Work required:
Restate word for word the line with "Gold Bonds (25, 2298)" and the rest of the listing after it, ending at the final line, and include nothing else.

The records:
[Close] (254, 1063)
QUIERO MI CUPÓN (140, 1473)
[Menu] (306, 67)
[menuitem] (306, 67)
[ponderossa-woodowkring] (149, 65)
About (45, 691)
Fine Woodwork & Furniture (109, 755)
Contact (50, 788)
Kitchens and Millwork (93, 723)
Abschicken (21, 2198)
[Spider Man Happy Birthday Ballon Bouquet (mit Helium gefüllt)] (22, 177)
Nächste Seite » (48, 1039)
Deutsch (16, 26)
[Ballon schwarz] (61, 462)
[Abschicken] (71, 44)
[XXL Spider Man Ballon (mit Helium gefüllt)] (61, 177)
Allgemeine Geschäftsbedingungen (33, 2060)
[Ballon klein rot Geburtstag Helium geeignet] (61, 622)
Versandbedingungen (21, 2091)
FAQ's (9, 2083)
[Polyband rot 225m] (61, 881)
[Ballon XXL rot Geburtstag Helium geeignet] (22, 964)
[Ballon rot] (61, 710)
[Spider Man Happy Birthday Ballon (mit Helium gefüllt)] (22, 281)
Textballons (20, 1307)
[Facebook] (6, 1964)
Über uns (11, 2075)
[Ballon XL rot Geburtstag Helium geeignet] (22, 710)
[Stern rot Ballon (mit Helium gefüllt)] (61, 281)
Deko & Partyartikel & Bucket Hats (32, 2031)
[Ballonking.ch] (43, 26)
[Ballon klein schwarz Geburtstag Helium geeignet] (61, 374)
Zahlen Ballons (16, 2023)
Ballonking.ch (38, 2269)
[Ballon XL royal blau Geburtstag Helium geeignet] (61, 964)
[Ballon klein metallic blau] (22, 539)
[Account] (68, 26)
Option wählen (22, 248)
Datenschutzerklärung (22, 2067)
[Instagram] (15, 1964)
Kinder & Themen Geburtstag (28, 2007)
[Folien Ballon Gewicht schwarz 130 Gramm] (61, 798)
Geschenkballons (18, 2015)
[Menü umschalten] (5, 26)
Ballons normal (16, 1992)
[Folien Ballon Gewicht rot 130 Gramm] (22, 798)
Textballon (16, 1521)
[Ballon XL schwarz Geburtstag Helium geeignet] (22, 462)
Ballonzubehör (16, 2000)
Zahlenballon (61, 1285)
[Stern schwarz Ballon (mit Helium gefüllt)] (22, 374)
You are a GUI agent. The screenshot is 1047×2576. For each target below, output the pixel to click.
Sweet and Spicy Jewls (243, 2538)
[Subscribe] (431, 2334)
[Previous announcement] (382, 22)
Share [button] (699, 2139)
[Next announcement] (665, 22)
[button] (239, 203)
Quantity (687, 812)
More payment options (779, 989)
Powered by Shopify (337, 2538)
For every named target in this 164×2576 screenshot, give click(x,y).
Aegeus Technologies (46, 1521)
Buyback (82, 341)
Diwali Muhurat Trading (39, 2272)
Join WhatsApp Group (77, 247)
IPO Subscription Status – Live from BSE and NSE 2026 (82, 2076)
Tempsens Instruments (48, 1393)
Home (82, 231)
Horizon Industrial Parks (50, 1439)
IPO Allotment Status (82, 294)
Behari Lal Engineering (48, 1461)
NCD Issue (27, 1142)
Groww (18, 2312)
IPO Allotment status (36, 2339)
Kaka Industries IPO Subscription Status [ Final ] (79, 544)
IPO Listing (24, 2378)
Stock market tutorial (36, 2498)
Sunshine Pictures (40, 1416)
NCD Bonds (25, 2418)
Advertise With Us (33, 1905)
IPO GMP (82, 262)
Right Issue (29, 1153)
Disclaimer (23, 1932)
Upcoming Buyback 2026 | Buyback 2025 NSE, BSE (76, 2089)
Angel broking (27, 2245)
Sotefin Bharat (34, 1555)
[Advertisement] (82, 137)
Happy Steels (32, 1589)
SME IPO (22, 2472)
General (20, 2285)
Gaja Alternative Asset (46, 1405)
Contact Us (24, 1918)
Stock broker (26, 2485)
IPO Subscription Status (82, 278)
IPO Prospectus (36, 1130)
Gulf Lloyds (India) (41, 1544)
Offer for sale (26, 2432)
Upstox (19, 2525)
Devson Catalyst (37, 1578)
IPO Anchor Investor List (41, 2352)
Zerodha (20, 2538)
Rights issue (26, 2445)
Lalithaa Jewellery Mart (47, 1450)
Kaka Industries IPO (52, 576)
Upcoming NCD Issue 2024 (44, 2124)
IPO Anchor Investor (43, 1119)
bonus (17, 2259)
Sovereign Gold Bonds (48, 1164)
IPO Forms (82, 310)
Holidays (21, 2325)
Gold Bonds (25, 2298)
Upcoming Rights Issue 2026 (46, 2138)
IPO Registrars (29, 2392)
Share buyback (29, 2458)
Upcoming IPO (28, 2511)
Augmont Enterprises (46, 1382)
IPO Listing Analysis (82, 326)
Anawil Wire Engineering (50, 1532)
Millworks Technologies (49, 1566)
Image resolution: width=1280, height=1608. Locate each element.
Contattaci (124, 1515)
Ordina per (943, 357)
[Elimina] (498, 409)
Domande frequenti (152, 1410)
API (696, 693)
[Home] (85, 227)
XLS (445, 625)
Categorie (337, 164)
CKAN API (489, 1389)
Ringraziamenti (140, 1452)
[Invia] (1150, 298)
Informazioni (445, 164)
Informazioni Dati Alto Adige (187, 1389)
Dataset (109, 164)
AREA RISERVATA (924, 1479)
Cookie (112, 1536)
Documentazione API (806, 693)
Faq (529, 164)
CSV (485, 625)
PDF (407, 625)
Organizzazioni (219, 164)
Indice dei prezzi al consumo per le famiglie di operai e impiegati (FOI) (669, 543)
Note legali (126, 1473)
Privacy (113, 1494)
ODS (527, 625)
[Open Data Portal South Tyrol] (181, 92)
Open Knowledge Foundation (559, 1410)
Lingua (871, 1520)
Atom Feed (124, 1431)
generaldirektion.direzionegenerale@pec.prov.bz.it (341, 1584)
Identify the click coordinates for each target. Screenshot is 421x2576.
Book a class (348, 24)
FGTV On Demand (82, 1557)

Output for this exercise:
Gold Bonds (25, 2298)
Upcoming Rights Issue 2026 (46, 2138)
IPO Registrars (29, 2392)
Share buyback (29, 2458)
Upcoming IPO (28, 2511)
Augmont Enterprises (46, 1382)
IPO Listing Analysis (82, 326)
Anawil Wire Engineering (50, 1532)
Millworks Technologies (49, 1566)
Image resolution: width=1280, height=1608. Locate each element.
Contattaci (124, 1515)
Ordina per (943, 357)
[Elimina] (498, 409)
Domande frequenti (152, 1410)
API (696, 693)
[Home] (85, 227)
XLS (445, 625)
Categorie (337, 164)
CKAN API (489, 1389)
Ringraziamenti (140, 1452)
[Invia] (1150, 298)
Informazioni (445, 164)
Informazioni Dati Alto Adige (187, 1389)
Dataset (109, 164)
AREA RISERVATA (924, 1479)
Cookie (112, 1536)
Documentazione API (806, 693)
Faq (529, 164)
CSV (485, 625)
PDF (407, 625)
Organizzazioni (219, 164)
Indice dei prezzi al consumo per le famiglie di operai e impiegati (FOI) (669, 543)
Note legali (126, 1473)
Privacy (113, 1494)
ODS (527, 625)
[Open Data Portal South Tyrol] (181, 92)
Open Knowledge Foundation (559, 1410)
Lingua (871, 1520)
Atom Feed (124, 1431)
generaldirektion.direzionegenerale@pec.prov.bz.it (341, 1584)
Identify the click coordinates for each target. Screenshot is 421x2576.
Book a class (348, 24)
FGTV On Demand (82, 1557)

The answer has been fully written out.